More on Scrambled Words
A legible scrambled word must retain its first and last letters and randomly shuffle its inner letters at will...
... but restrictions apply:
- It must be at least four letters in length for scrambling to make sense
- Inner letters must contain at least two distinct letters
To ascertain the four-letter rule, consider the following words:
Word | Comment |
---|---|
I | No inner letters to speak of |
We | No inner letters to speak of |
You | Only one inner letter; can't shuffle |
They | Four letters; now we can shuffle! (Tehy) |
Having four or more letters is not enough, though. Consider now the following words:
Good
Seed
-
Coool
(teen spelling)
Note how, despite their being four letters or more in length, the inner letters are all the same. Such words would all scramble to themselves and are not to be processed.
The Art of Shuffling
Shuffling relies on a randomizer. However, and especially for short words, a randomizer may occasionally yield the same, original inner letter ordering. This can be quite annoying for our goal. Thus, shuffling must be repeated until a different inner letter order is produced
Baetnigs wlil cntinoue utinl morael imporevs
For long words, on the other hand, too much shuffling may cause the scrambled word to become unreadable.
A string similarity metric measures how similar two strings are.
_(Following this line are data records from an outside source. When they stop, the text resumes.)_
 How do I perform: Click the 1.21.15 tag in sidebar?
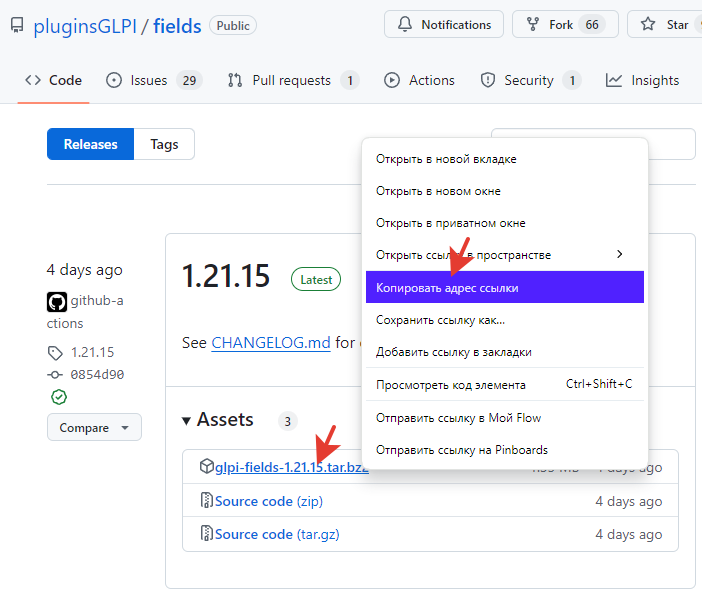point(92,352)
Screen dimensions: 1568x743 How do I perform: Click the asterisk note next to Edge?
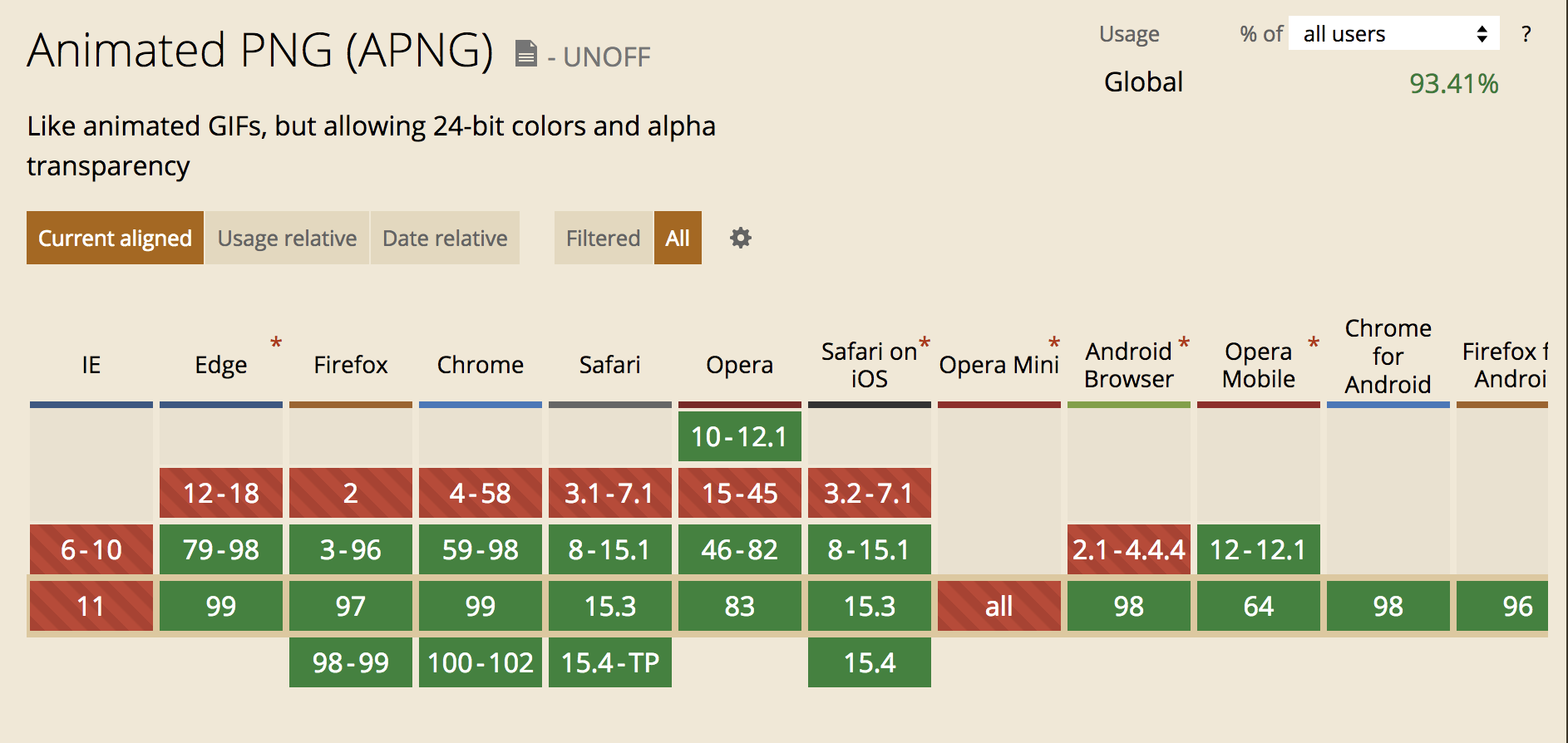(276, 342)
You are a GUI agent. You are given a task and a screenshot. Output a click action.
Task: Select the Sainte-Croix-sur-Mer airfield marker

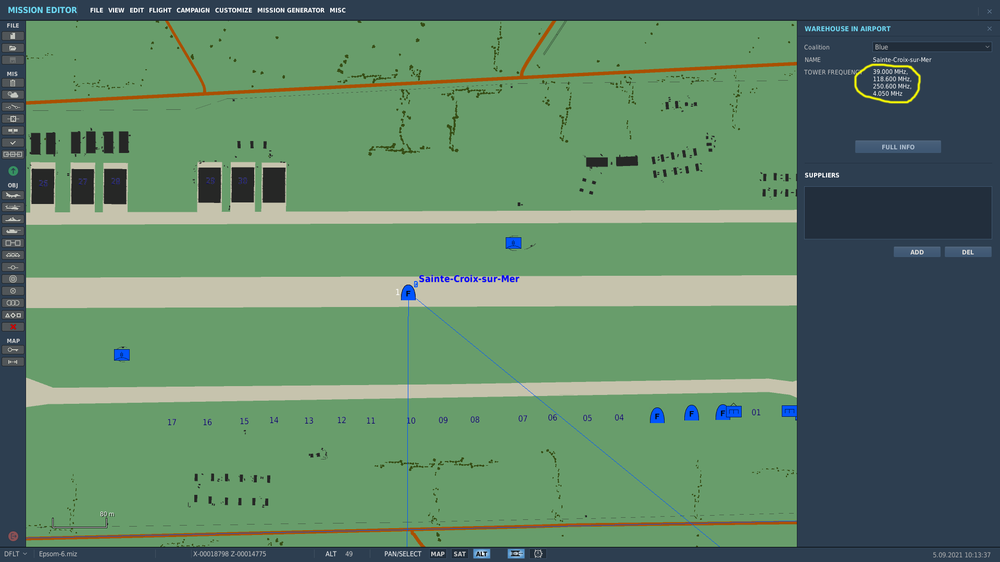pos(408,293)
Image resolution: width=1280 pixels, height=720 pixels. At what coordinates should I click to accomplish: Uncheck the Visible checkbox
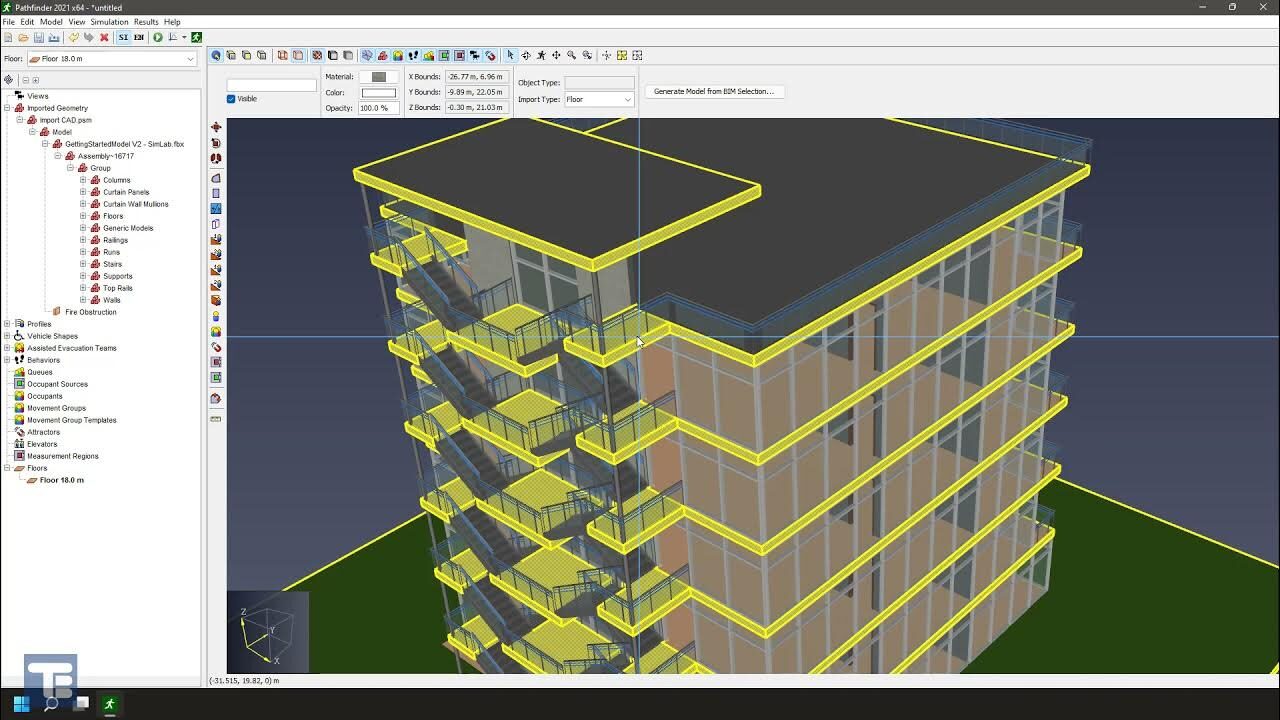(x=231, y=99)
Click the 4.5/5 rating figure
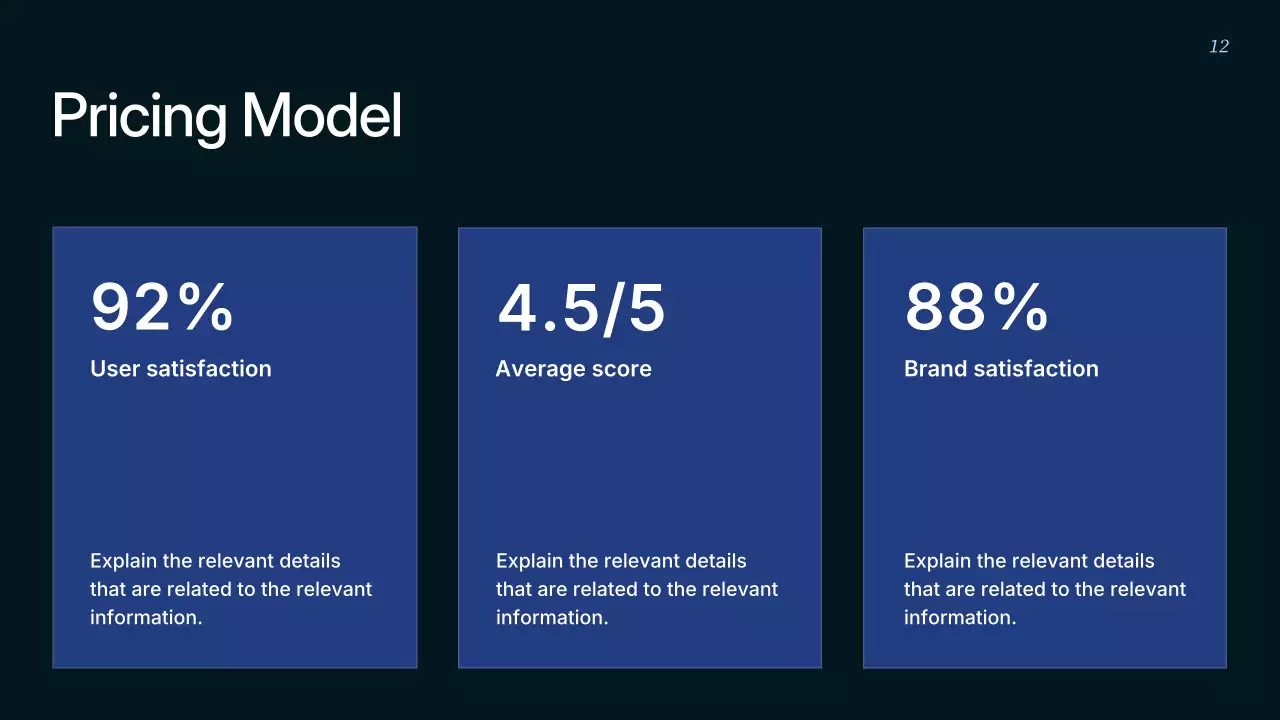 581,306
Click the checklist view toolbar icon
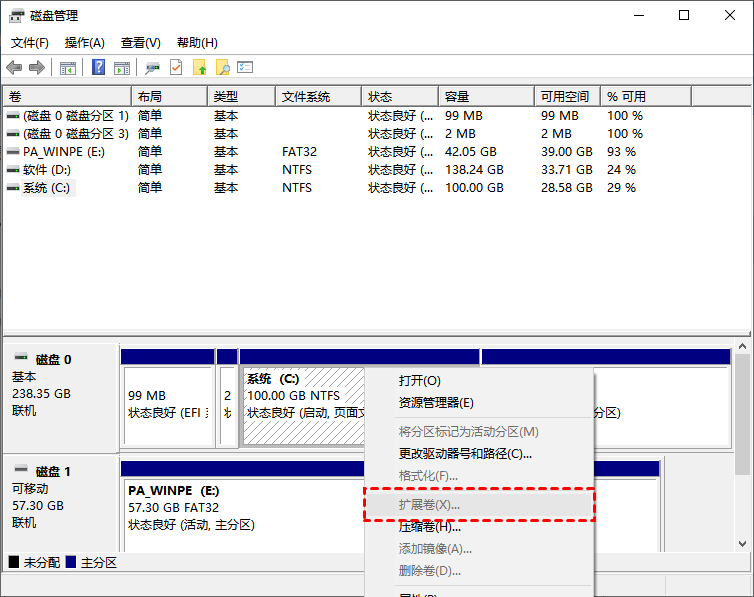The image size is (754, 597). coord(245,67)
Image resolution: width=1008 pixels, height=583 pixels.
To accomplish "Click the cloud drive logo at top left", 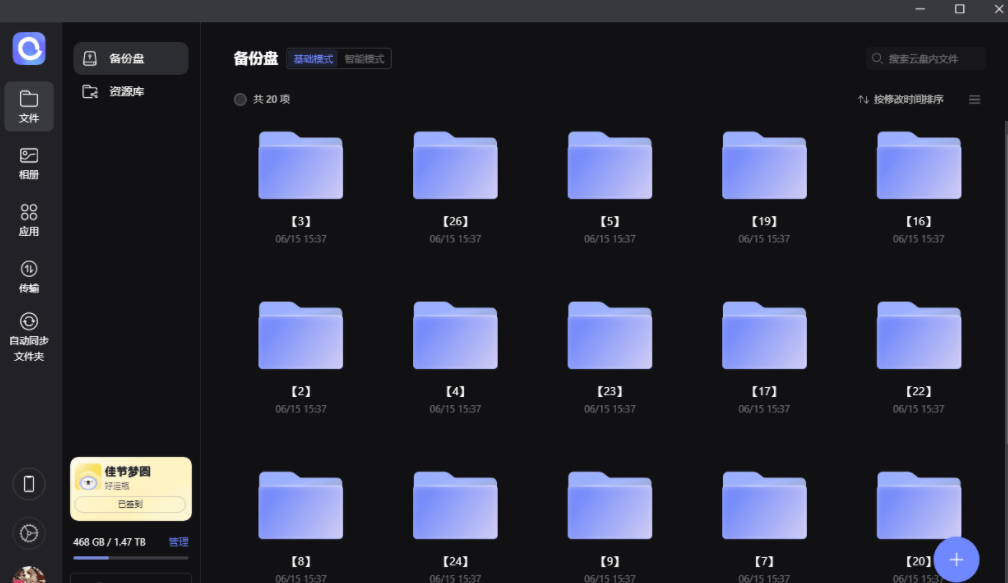I will pos(29,48).
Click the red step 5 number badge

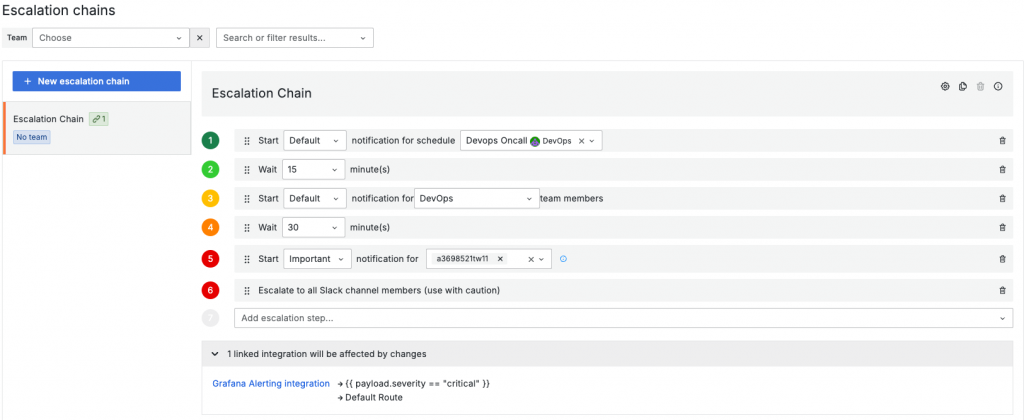coord(210,259)
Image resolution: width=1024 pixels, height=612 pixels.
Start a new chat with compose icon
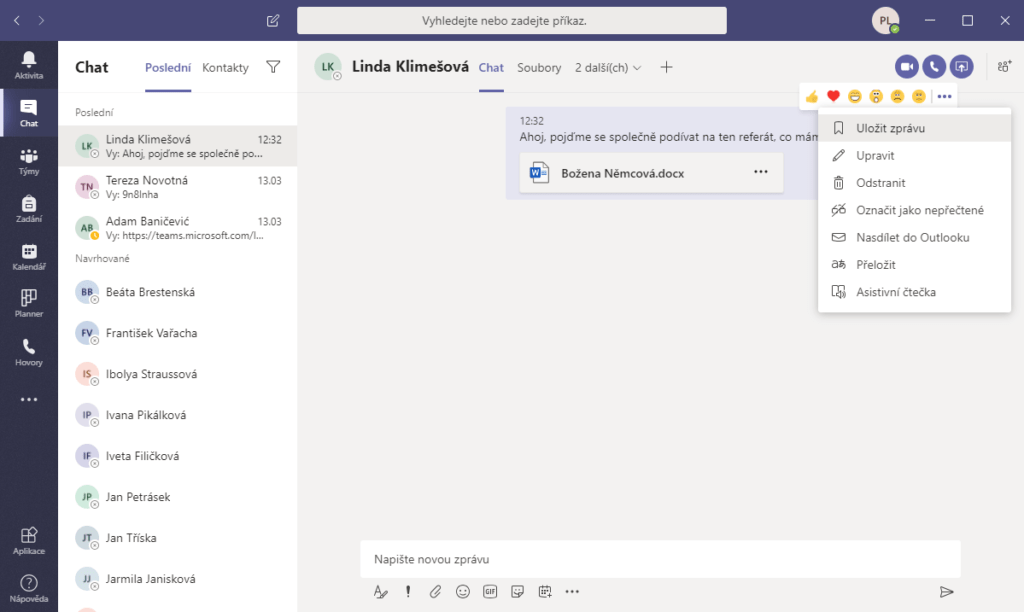click(273, 20)
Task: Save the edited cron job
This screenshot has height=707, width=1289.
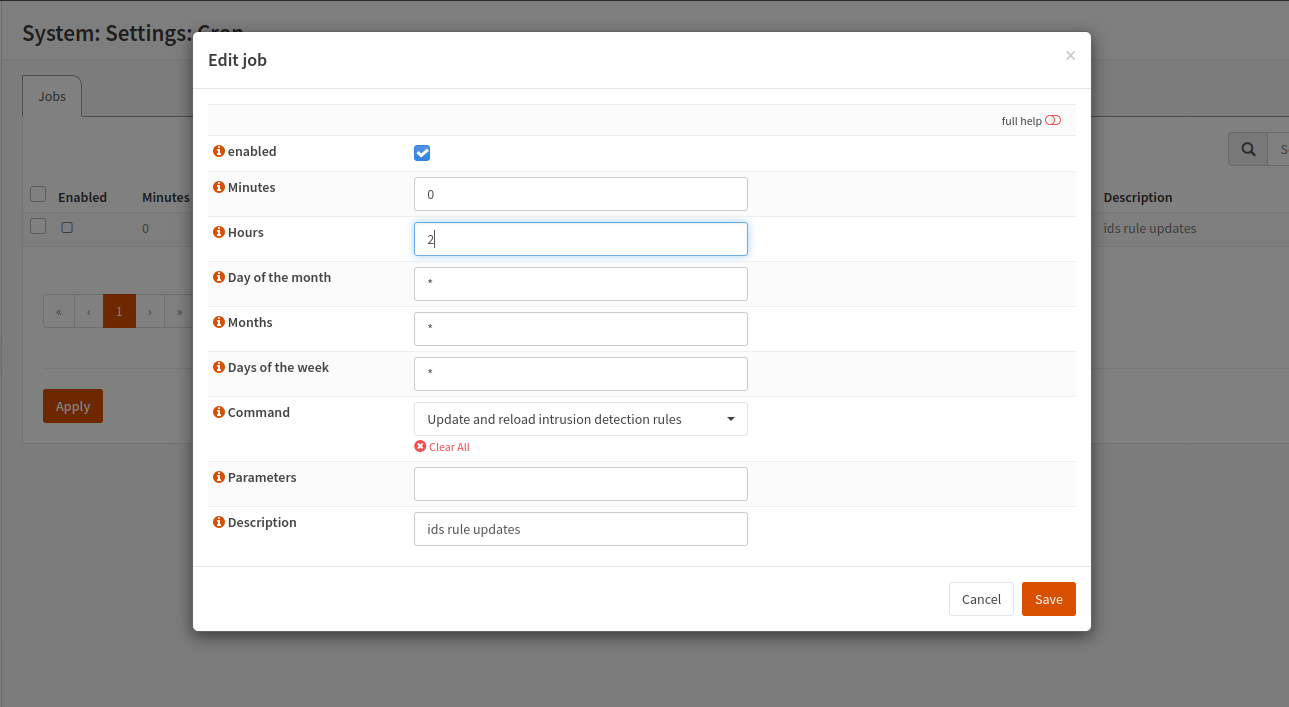Action: coord(1048,598)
Similarity scores oscillate between 0.0 (unrelated) and 1.0 (identical.) Applying the normalized Levenshtein similarity metric to the word unmistakable and a few of its scrambled forms we get:
Similarity | Legibility | Shufflings |
---|---|---|
0.83 | 😃 | Unmistabkale Unlmistakabe Unmstakaible |
0.50 | 😐 | Utamislkabne Uniasbamktle Unmbtlaikase |
0.25 | 😔 | Uaknlibsmtae Usialbntamke Usinabmlatke |
0.16 | 😖 | Uaaltmbnksie Utambkilnsae Ualmakbnitse |
An interesting improvement could be to keep shuffling until we find a scrambled form that has a Levenshtein similarity of at least 0.75 with its source word. For the sake of simplicity, we won't implement any such refinements here.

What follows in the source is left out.